14 Jahre ist es her, da ist die Discothek in Bochum Langendreer dem Löschwasser eines Brandes zum Opfer gefallen, das in den oberen Stockwerken des Gebäudes ausgebrochen war. Technik und Räumlichkeiten waren völlig zerstört, das Gebäude selbst nicht mehr nutzbar. Inzwischen wurde es abgerissen und durch eine „schicken“ Neubau ersetzt. Dort wo früher Gruftis vom Bahnhof in die Disko schlurften, bietet jetzt ein Discounter sein Waren an.

In der Lokalzeit Ruhr hat man sich an das Zwischenfall erinnert und zwei erfahrene Bochumer eingeladen, ein wenig in Erinnerungen zu schwelgen. Klaus Märkert, der damals dort als DJ tätig war und seine Zeit im Zwischenfall und später als Discothekenbetreiber in autobiografischen Romanen verarbeitet hat, erinnert sich: „Auf jeden Fall alle in Schwarz. Manche waren total gestylt und hatte die Haare wegstehen wie ein Hubschrauber.

Er wird von Mike Litt unterstützt, der damals hinter der Theke gearbeitet hat: „Die Leute, die dort hingekommen sind, haben wie ich die Woche darauf hingefiebert, dann auch da zu sein. Es war ein magischer Ort zu der Zeit.

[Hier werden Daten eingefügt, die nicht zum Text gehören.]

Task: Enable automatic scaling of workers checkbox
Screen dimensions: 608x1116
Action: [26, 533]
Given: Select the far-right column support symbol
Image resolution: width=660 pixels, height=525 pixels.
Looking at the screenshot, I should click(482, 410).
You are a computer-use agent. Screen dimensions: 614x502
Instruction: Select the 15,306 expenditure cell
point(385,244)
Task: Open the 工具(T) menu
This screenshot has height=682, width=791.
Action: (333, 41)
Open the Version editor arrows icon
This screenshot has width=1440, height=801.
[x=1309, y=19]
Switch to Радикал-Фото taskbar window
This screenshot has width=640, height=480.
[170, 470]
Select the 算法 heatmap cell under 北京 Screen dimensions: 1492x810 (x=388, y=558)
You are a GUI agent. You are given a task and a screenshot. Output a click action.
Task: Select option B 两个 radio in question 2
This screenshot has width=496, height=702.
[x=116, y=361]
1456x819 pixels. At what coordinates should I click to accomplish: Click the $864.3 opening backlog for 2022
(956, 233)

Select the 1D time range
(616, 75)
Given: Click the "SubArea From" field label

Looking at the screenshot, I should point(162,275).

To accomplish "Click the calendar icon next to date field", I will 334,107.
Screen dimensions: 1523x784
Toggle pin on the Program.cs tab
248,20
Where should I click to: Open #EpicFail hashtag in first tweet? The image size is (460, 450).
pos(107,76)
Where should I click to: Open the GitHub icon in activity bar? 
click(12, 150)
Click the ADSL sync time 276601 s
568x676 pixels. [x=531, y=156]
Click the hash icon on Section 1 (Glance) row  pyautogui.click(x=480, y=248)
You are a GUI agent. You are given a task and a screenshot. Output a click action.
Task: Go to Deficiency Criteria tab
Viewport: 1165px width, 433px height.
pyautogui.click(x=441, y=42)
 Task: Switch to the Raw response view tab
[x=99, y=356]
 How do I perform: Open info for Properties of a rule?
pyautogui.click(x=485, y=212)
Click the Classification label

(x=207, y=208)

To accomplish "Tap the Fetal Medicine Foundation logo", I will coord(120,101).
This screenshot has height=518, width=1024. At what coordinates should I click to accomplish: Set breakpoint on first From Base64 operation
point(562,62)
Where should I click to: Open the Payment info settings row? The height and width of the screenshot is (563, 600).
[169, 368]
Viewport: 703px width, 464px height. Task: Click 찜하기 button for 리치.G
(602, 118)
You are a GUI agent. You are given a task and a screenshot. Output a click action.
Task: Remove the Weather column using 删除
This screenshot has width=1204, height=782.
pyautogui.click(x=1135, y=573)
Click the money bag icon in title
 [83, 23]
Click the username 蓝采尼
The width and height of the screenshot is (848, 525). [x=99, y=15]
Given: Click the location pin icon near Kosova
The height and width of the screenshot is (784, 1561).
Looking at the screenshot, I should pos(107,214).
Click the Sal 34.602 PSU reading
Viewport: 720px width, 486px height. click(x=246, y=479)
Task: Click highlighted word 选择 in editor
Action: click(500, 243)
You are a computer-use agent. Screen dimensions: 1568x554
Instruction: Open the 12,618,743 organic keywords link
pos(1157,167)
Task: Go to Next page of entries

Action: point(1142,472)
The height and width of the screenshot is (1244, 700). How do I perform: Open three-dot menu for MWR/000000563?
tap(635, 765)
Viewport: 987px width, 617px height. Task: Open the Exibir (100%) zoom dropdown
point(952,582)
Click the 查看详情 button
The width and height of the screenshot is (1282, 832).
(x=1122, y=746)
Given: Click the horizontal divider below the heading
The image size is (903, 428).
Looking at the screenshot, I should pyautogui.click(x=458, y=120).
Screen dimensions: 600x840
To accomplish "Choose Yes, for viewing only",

Natürlich kratzt ein etwas über 4 Minuten langer Bericht nur an der Oberfläche des damaligen Kults und der Szene als solches, trotzdem hat man sich bemüht, einer eher liebevolles Bild zu zeichnen. Ein bisschen Zwischenfall-Nostalgie, ein bisschen Szene-Beschreibung und natürlich auch ein bisschen Erinnerung an den angeblich ungewöhnlichen Tanzstil der Gruftis.

Klaus Märkert: „Da waren auch tolle Tänzer dabei, die wirklich ausdrucksstark getanzt haben, aber da waren auch welche, die sind nur vor- und zurückgelaufen. Bis zur Wand, dann haben sie so einen Knicks gemacht…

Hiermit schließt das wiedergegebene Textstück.